Your assignment ->
Only an exact repetition of the lines from the one holding "Screen dimensions: 640x480" to the end of the data is wanted, with pictures left out.

---------- Dataset records

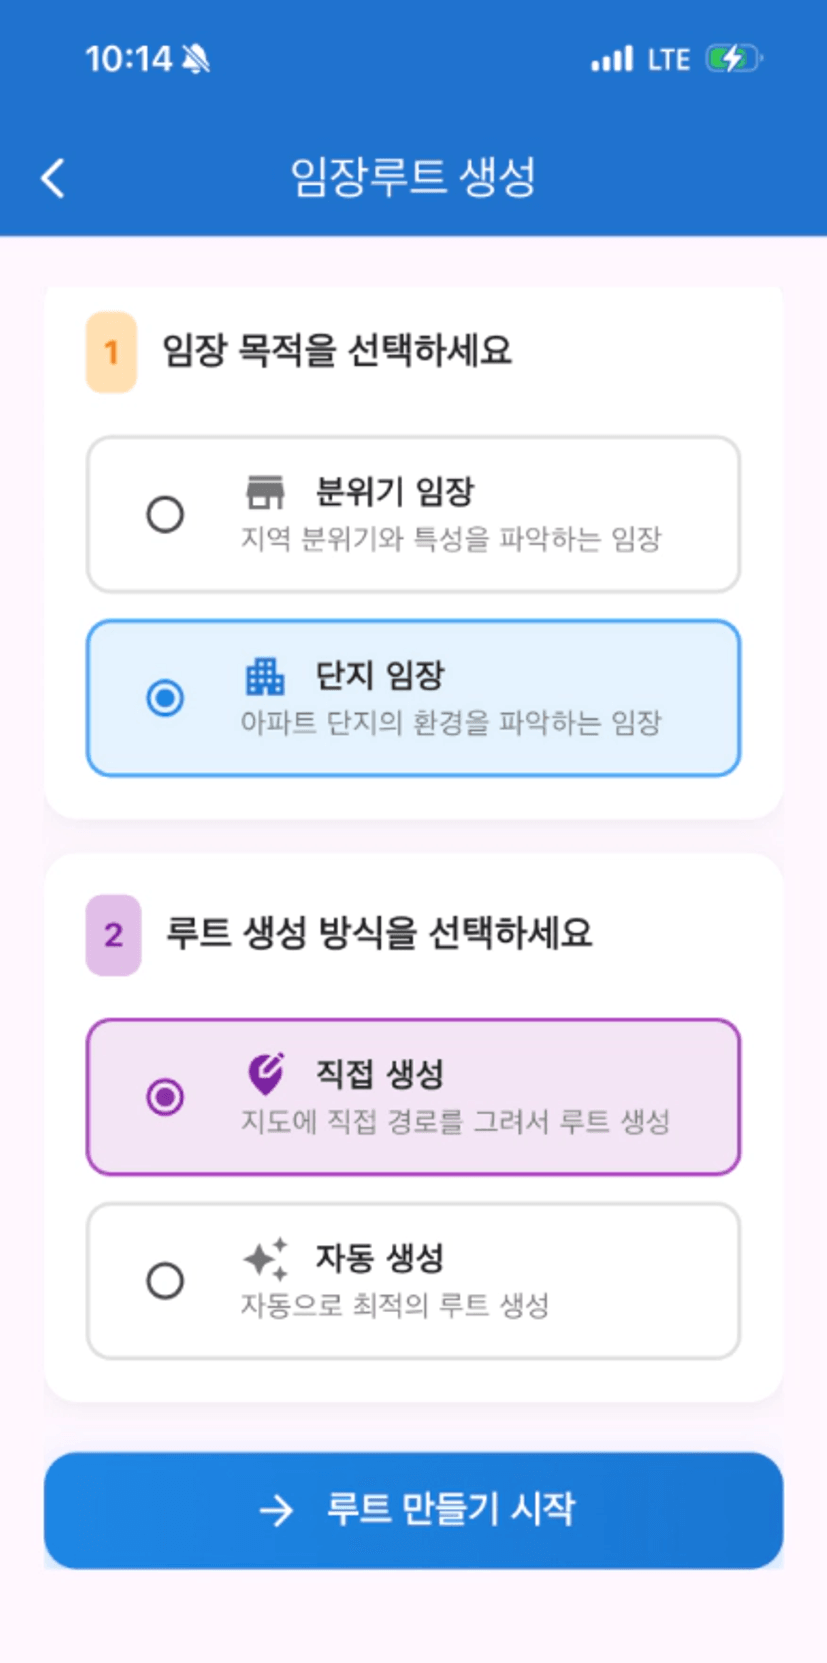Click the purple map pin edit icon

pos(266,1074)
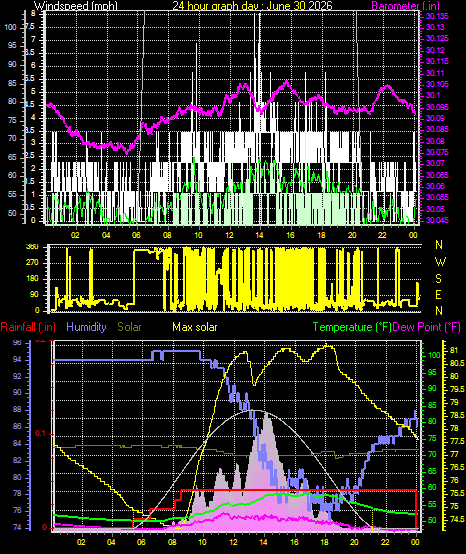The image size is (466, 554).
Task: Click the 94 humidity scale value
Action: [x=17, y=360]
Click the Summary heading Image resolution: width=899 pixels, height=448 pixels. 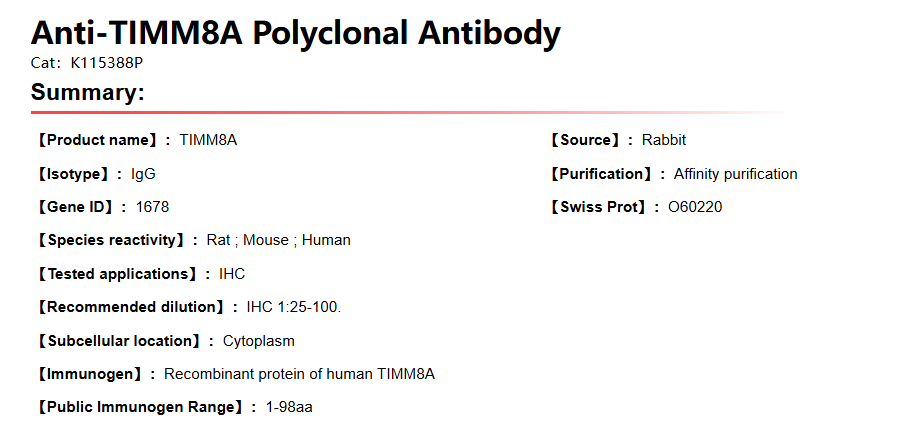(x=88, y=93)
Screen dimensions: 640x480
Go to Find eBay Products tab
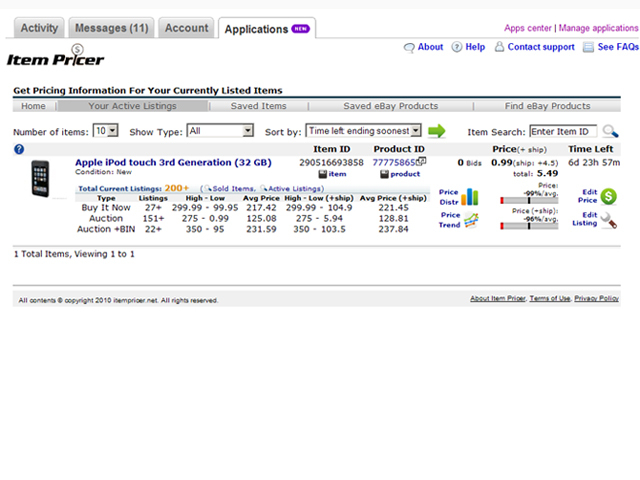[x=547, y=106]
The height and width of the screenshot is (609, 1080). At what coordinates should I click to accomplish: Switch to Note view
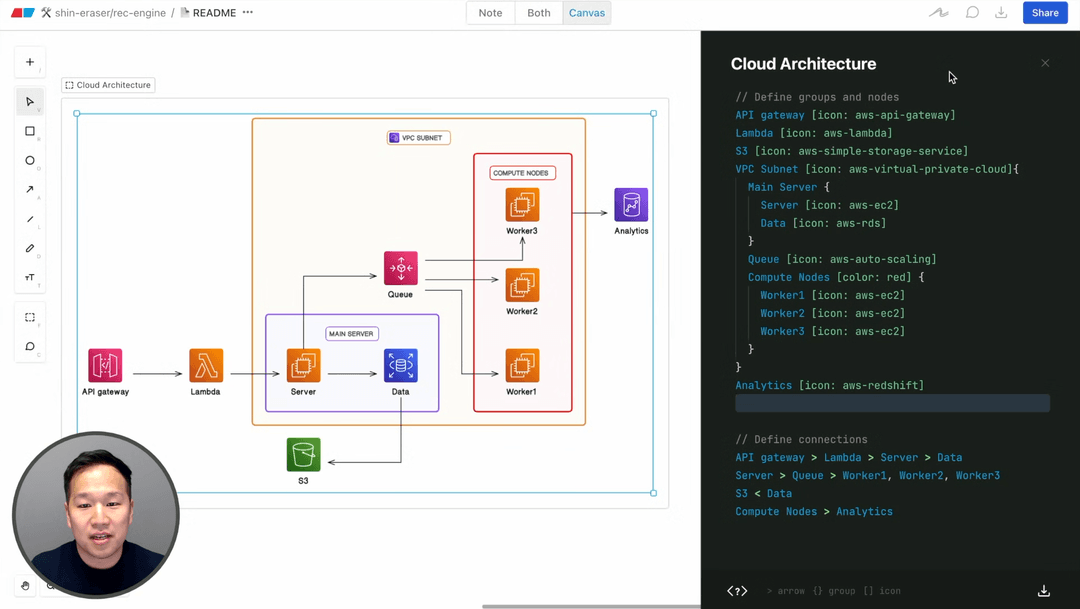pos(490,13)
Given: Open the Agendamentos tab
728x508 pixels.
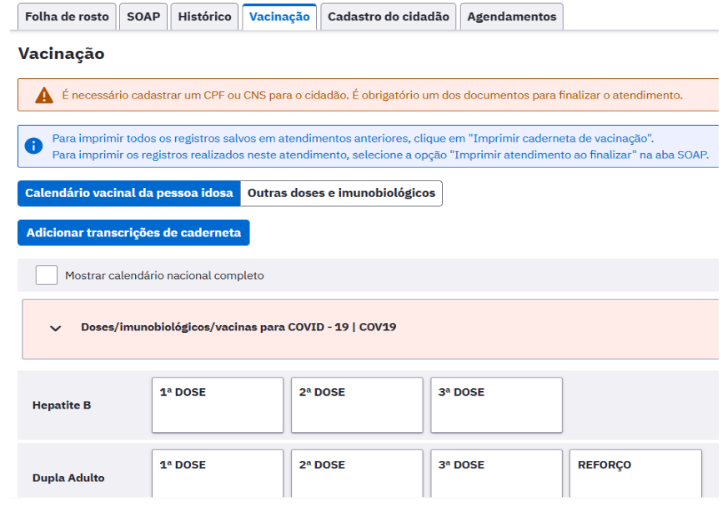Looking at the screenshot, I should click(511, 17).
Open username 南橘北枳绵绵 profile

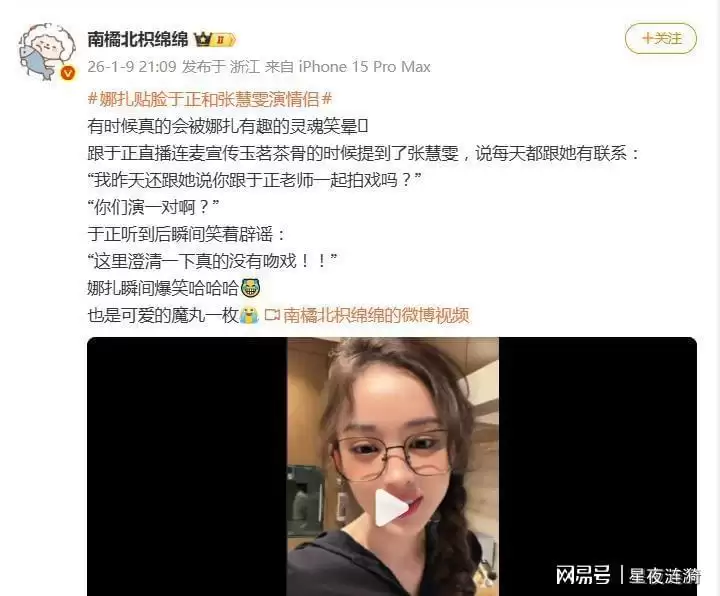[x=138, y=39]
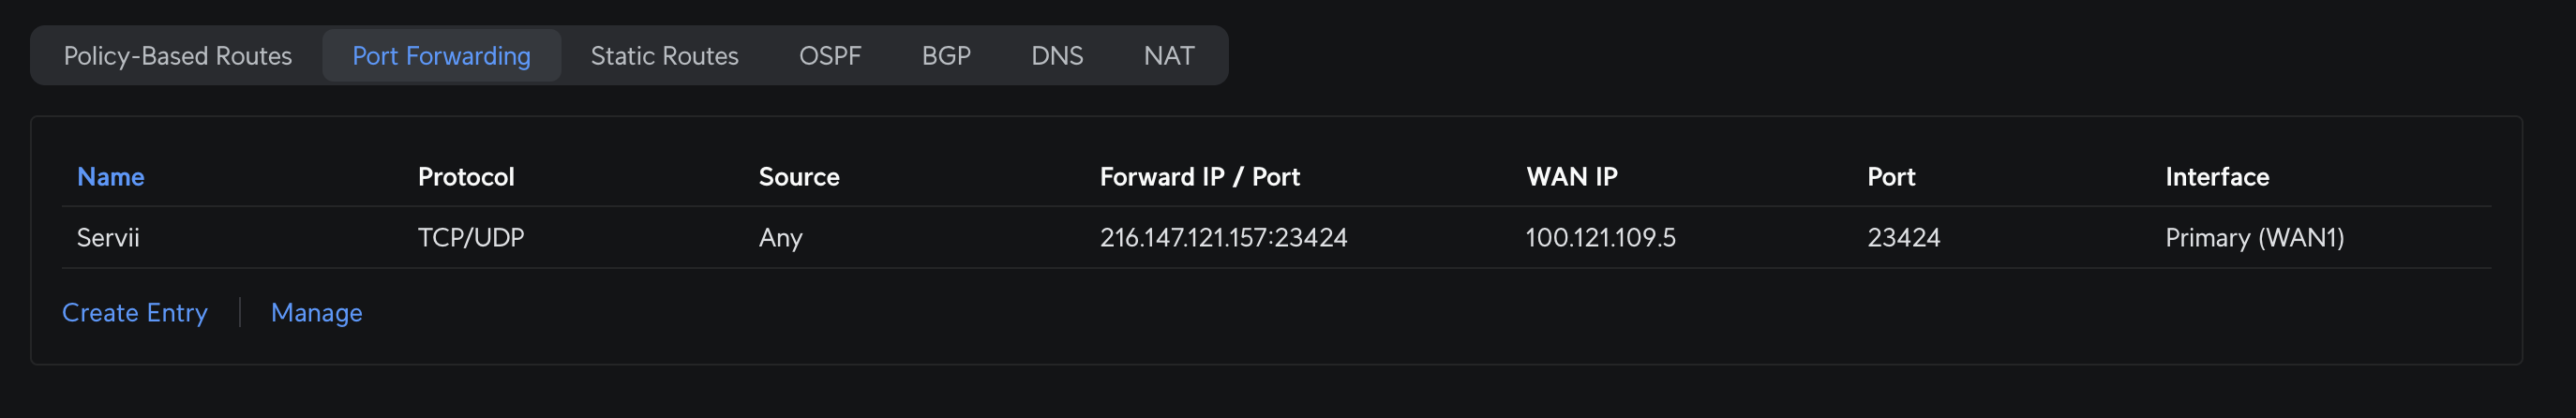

--------------------

Solution to this problem ->
Screen dimensions: 640x480
Go to Find eBay Products tab
[x=547, y=106]
The height and width of the screenshot is (609, 1080). At what coordinates should I click to accomplish: Switch to Note view
pos(490,13)
Given: Open the Agendamentos tab
728x508 pixels.
Looking at the screenshot, I should click(511, 17).
Open username 南橘北枳绵绵 profile

[x=138, y=39]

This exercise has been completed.